Teko is looking for a highly motivated hands-on Analytics engineer. This position is responsible for designing and implementing data analytics pipelines, ETL processes using both distributed and single node libraries such as Spark, Keras, Tensorflow, Sci-kit Learn, Pandas. Next to that you will maintain, groom and model data to best fit the ETL workload. You'll be collaborating closely with our engineers and must be able to work efficiently across various teams.
- Manage data objects, models and formats
- Groom, document and maintain semantics of data objects.

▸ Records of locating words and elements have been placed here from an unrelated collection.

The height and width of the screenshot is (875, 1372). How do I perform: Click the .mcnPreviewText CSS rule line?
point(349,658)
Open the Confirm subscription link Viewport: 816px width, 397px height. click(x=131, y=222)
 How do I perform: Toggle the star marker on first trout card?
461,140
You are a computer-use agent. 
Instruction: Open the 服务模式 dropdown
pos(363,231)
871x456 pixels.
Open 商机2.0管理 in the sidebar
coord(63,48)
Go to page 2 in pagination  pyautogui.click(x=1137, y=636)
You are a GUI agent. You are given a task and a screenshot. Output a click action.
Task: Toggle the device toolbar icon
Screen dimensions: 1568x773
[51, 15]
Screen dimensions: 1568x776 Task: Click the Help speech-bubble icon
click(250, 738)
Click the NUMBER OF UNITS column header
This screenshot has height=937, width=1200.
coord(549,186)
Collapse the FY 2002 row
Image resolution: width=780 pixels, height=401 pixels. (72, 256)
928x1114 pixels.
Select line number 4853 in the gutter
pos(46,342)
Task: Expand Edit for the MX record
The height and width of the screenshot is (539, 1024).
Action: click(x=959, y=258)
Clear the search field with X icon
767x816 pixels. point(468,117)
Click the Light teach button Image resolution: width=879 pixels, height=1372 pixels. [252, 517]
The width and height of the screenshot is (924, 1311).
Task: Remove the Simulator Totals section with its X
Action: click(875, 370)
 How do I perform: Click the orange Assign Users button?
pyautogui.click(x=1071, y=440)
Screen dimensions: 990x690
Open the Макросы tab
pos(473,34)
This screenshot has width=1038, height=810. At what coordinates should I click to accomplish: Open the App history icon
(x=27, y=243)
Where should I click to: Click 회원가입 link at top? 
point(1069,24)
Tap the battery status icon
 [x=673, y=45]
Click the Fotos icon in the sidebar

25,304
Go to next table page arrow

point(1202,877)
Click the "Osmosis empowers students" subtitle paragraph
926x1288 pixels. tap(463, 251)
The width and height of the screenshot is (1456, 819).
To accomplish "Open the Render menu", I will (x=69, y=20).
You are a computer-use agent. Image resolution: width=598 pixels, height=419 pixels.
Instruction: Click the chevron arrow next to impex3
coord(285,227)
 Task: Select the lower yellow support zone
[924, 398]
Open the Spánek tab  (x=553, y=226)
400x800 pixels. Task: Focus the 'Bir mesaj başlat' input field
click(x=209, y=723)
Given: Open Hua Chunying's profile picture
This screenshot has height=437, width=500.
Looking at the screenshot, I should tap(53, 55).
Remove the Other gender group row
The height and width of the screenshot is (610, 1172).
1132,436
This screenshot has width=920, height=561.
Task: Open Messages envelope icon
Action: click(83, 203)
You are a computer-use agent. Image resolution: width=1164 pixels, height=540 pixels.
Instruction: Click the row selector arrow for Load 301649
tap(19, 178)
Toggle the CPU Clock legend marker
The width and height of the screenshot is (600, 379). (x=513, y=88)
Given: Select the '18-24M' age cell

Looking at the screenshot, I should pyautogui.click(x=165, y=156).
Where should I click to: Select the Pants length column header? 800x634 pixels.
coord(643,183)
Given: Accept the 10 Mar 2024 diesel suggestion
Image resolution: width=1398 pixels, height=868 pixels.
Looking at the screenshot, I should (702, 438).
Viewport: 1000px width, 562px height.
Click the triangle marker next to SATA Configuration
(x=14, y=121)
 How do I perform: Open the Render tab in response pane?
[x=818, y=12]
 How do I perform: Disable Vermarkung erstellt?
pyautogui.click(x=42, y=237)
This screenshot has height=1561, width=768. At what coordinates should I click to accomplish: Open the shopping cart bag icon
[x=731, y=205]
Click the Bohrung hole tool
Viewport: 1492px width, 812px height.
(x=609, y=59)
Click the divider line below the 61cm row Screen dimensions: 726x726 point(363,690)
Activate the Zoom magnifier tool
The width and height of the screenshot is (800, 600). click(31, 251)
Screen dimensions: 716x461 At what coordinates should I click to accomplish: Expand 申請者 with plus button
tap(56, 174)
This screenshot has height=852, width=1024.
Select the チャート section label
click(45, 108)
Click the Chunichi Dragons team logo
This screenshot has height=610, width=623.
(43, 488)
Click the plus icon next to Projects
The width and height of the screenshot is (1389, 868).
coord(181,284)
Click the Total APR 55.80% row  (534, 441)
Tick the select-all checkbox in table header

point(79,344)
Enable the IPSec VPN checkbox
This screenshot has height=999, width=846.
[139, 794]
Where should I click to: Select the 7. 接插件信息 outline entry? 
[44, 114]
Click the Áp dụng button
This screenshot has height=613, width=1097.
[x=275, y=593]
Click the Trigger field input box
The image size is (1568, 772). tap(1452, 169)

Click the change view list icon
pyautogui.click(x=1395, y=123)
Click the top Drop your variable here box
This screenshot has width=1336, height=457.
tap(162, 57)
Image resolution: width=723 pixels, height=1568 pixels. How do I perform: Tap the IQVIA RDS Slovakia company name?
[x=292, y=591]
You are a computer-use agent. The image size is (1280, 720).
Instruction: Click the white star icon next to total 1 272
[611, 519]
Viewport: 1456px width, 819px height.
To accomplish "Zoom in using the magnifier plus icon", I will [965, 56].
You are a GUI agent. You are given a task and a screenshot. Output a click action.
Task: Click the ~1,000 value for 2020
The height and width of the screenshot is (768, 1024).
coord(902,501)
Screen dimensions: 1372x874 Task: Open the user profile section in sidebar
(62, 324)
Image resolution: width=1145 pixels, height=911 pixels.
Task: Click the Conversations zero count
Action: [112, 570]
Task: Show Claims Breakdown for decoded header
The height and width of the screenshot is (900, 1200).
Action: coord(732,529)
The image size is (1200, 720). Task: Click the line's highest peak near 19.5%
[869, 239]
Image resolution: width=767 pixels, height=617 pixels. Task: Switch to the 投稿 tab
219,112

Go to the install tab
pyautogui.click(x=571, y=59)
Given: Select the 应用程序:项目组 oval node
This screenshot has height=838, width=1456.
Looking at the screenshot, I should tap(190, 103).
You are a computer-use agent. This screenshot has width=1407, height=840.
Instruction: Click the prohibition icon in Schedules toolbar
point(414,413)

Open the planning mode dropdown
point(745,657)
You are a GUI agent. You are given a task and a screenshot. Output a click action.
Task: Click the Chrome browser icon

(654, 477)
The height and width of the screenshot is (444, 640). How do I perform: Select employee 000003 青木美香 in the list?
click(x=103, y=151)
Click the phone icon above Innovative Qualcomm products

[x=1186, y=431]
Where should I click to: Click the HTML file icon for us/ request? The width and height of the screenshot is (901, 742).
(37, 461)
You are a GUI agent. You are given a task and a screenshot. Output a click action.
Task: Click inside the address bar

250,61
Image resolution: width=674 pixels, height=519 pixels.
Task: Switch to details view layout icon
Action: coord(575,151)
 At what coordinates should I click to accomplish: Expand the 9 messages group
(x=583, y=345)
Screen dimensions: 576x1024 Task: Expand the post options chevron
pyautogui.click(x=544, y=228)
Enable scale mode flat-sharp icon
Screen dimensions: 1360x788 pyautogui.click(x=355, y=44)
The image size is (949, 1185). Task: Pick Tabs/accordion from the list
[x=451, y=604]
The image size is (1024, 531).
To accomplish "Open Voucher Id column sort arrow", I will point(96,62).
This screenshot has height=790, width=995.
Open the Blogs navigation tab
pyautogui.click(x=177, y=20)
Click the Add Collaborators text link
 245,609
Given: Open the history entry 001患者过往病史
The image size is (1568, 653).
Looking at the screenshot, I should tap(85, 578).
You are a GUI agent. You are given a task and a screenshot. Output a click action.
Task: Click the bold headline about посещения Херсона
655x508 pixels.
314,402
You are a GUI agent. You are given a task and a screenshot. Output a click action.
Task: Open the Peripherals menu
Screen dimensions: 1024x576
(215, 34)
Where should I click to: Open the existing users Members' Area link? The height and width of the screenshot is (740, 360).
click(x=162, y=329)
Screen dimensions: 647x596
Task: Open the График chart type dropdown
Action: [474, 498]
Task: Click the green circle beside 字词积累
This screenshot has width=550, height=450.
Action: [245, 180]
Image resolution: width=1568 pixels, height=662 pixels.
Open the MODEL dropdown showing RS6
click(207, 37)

- Produce SQL and ML queries and ETL processing
- Build Analytics pipelines.
- Build and Deploy Analytical Dashboards and APIs
- BS in Computer Science or similar field of study
- Experience with ETL pipelines to transform data from a variety of data sources to a normalized form
- Extended experience of software development (Python, Scala)
- Experience with database design and SQL/NoSQL datastores
- Experience with API design (e.g. Flask)
- Experience with Cassandra.
- Experience with Redis.
- Experience with Pandas.
- Experience with Spark.
- Experience with Jupyter.
- Experience with Kubernetes is a plus.
- Experience with Agile and Scrum
Excellent verbal and written communication skills; strong attention to detail Passion to automate more, learn new software tools and technologies Natural aptitude for both teaching and learning from others in a collaborative team environment
Download the dataset of taxi trips in New York https://www.kaggle.com/kentonnlp/2014-new-york-city-taxi-trips
Write a notebook with descriptive queries in Spark and/or Pandas and visualize the results (matplotlib, bokeh, holoviews, seaborn). Bonus: Expose the result in a web dashboard.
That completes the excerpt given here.